I hunt all year long but this section here(8-15 thru 1-15) is the hardest.(its easy to see why Im burnt out by mid Oct.) I spend most everyday doing something whether its scouting, hunting squirrel, deer or pigs or checking cams. Im gonna do an online journal, last one I did was in 2010 and it went Jan-Dec. 



Aug 15th 
   Day 1 Hunted SC seen one spike missed at 7 yds SE wind 2 hrs
   Day 2 Hunted Ga for pigs seen 2 squirrels winded by one deer SW wind 3 hrs
   Day 3 Pulled card on SC cam .5 hrs SW  wind
            Ga Squirrel miss #1. In a tree sun in my eyes is my excuse....3 stalks one shot.
   Day 4  Ga yard squirrel miss #2. Side of tree.
               Headed north 1 hr to my lease to put out a cam and scouted a new to me WMA as well.
               2 hrs in the woods.... 


Day 5 back in a tree in SC. Hot and quiet 2 hrs w a WSW wind.. Time for a rest day so yard squirrels for a couple days...
Day 6. Missed one squirrel so far. Just not getting a gimme shot yet.....


----------



## dm/wolfskin (Aug 17, 2014)

I have to pace myself now days or I'll burn out before the good part of deer season gets here.


----------



## SELFBOW (Aug 17, 2014)

dm/wolfskin said:


> I have to pace myself now days or I'll burn out before the good part of deer season gets here.
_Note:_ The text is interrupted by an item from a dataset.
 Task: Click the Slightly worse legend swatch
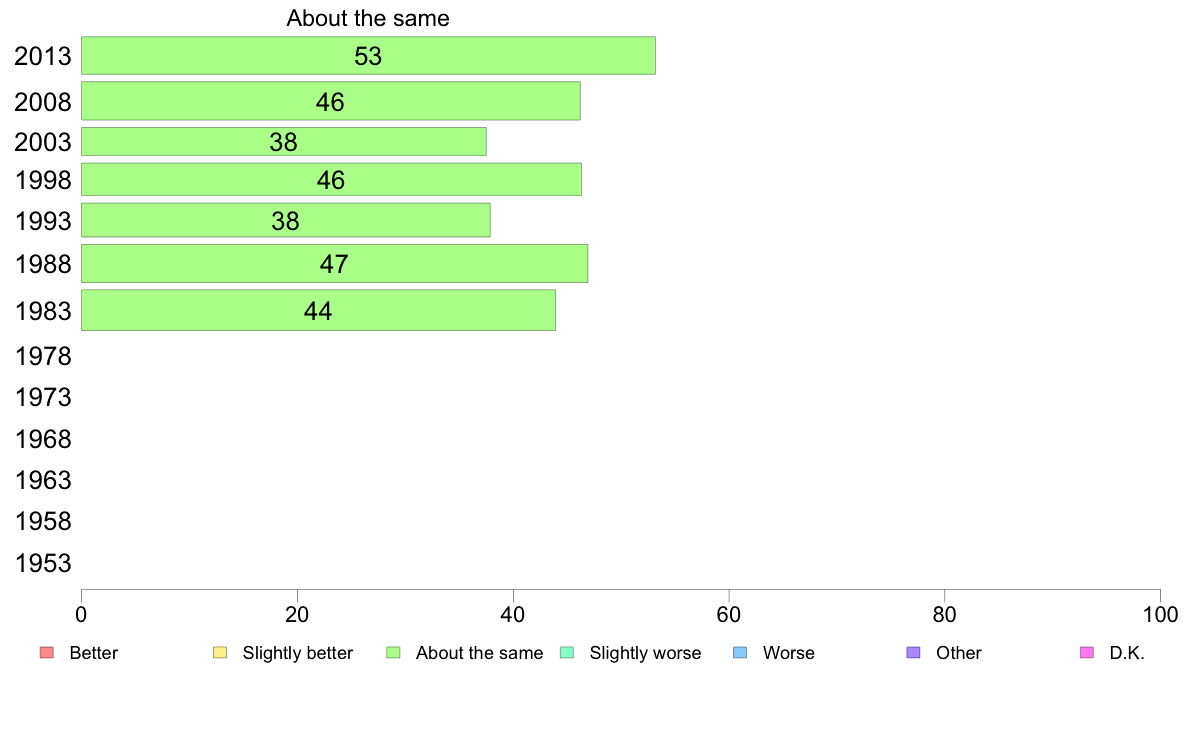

Yep last year I really got burned out of sitting in a tree early and you know how much fun I had mid Oct on from on the ground 1 deer 1 pig 4 squirrels a opposum and a coon. This yr I do want to sit more..


----------



## deast1988 (Aug 17, 2014)

Between doves in Early September to ducks in late January. Everything starts our organized and by the end it's all scrambled. I've taken a lot of time off for chasing deer this fall. So ducks will be a weekend adventure for January. I'm in the crowd that by middle of December it only gets harder to get up. But I've always told family and friends you can't kill them at home. I'm home by 4:15 so till time changes I can be at it most everyday.


----------



## jerry russell (Aug 18, 2014)

So I am not the only one....  I hunt hard 12 months out of the year and this includes a ton of hunting at night for fish and big hogs. I average 5-6 days per week for something hunting or fishing related. Following my bear camp and a hunt to Africa I have to shut down for 1-2 weeks or I hit a massive wall in September. Mid-October and the changing of the seasons gets me going again. I simply lose my mind in the rut and end up having to strap myself to a tree to keep from getting killed.  I guess one day I will burn out when I am about 90.


----------



## SELFBOW (Aug 28, 2014)

I've only gotten in 2 sits so far but have missed 12 shots at squirrels. Went to pull my cam in SC today and I haven't missed much. 800+ pics all does and fawns.  We found this doe walking in , my guess is yesterday or last night. No bullet holes couple hundred yards off highway no apparent broken bones so idk. Also not near water looked healthy .....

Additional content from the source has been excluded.